__Extract provided__
===============

Training future drivers with electric hybrids
Toyota NZ is providing the Manfeildbased National Driver Training Centre with three Toyota Prius plug-in electric hybrids (PHEVs) for use in its driver training programme.
The programme is focused on increasing the number of secondary school pupils attaining a restricted licence, while providing NCEA credits and a defensive driving qualification to make them more employable when entering the workforce.
“This programme, aimed at getting well trained, suitably qualified young drivers onto our roads, is a fantastic initiative, especially considering the lower numbers of secondary school students with an appropriate licence,” said Andrew Davis, the general manager of marketing for NZ.
“We have loaned these vehicles to the National Driver Training Centre to support them in this great community initiative.
“The Prius PHEVs are the kind of technology that will become increasingly common in the future, so getting drivers used to its operation makes sense.” Andrew said formal driver training also made for safer drivers.

===============

__Direction 1__
Return the data file entries word for word, starting at the first entry and ending at the line that contains "Looking at the screenshot, I should pos(606,77).", with both of those lines included.

Part of a data file:
===============

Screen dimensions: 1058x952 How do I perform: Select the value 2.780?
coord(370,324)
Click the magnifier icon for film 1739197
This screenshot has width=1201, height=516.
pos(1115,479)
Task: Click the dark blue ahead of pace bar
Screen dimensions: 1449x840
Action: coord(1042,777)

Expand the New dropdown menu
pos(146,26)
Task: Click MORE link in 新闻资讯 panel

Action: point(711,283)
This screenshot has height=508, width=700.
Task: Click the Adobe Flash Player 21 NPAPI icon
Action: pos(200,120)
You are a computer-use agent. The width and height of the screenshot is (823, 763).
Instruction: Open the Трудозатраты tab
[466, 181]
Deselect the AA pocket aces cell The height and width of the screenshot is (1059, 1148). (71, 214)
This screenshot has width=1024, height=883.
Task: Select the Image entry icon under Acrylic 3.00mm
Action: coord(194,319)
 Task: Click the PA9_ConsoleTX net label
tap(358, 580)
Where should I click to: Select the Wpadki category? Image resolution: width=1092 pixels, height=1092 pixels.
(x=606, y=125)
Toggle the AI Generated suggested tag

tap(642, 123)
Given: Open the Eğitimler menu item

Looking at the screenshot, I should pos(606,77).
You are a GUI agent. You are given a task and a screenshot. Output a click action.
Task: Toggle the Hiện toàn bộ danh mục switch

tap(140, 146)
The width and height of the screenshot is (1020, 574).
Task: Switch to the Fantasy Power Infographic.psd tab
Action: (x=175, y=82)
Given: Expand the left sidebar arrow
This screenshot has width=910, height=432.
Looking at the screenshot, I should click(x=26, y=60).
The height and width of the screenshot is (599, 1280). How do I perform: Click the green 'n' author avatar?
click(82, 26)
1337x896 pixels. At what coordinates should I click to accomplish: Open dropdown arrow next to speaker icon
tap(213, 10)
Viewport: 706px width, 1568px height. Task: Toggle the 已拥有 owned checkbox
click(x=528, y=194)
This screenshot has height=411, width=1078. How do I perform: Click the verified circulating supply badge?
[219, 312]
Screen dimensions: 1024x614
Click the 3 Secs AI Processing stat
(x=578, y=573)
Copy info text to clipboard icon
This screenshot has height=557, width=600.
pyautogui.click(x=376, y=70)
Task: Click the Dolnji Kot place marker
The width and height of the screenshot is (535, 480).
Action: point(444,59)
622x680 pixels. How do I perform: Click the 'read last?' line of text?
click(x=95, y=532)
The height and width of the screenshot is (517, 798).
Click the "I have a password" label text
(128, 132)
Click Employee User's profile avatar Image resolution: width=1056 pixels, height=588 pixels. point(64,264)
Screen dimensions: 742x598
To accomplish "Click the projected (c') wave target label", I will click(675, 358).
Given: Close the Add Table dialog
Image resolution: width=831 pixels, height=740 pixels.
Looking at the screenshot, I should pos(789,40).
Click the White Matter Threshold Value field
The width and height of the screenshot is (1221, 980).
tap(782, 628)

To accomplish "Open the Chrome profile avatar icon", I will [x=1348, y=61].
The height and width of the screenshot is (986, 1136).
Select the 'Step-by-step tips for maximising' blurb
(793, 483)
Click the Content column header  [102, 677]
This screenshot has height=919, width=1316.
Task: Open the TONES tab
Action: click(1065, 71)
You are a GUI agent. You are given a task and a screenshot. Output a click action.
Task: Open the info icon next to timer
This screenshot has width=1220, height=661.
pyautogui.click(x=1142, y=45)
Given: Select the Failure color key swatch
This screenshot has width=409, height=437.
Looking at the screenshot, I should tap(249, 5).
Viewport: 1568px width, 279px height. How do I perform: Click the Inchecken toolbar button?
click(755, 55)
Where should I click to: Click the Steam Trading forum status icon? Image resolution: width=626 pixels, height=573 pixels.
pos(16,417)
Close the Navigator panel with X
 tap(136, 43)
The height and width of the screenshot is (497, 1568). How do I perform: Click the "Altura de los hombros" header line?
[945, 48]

===============

__Direction 2__
Continue the article about Toyota NZ lending Prius plug-in hybrids to the National Driver Training Centre, picking up right after its final sentence.

__Task response 1__
Screen dimensions: 1058x952 How do I perform: Select the value 2.780?
coord(370,324)
Click the magnifier icon for film 1739197
This screenshot has width=1201, height=516.
pos(1115,479)
Task: Click the dark blue ahead of pace bar
Screen dimensions: 1449x840
Action: coord(1042,777)

Expand the New dropdown menu
pos(146,26)
Task: Click MORE link in 新闻资讯 panel

Action: point(711,283)
This screenshot has height=508, width=700.
Task: Click the Adobe Flash Player 21 NPAPI icon
Action: pos(200,120)
You are a computer-use agent. The width and height of the screenshot is (823, 763).
Instruction: Open the Трудозатраты tab
[466, 181]
Deselect the AA pocket aces cell The height and width of the screenshot is (1059, 1148). (71, 214)
This screenshot has width=1024, height=883.
Task: Select the Image entry icon under Acrylic 3.00mm
Action: coord(194,319)
 Task: Click the PA9_ConsoleTX net label
tap(358, 580)
Where should I click to: Select the Wpadki category? Image resolution: width=1092 pixels, height=1092 pixels.
(x=606, y=125)
Toggle the AI Generated suggested tag

tap(642, 123)
Given: Open the Eğitimler menu item

Looking at the screenshot, I should pos(606,77).

__Task response 2__
The new government has pledged to make driver education more accessible to enable school leavers to travel to and from jobs and make them more employable.
Recent surveys have found only 44 percent of all 18 to 24-year-olds have a restricted licence or better, while less than 25 percent of school leavers have some type of driver’s licence.
In recent years, many industries which use lots of drivers have struggled to find suitably qualified staff.
The road transport industry has combined with the Ministry of Business, Innovation and Employment to encourage more people into driving as a career through a Sector Workforce Employment Programme.
The National Driver Training Centre aims to provide suitably qualified drivers who have completed the first steps towards a job where a driving licence is required.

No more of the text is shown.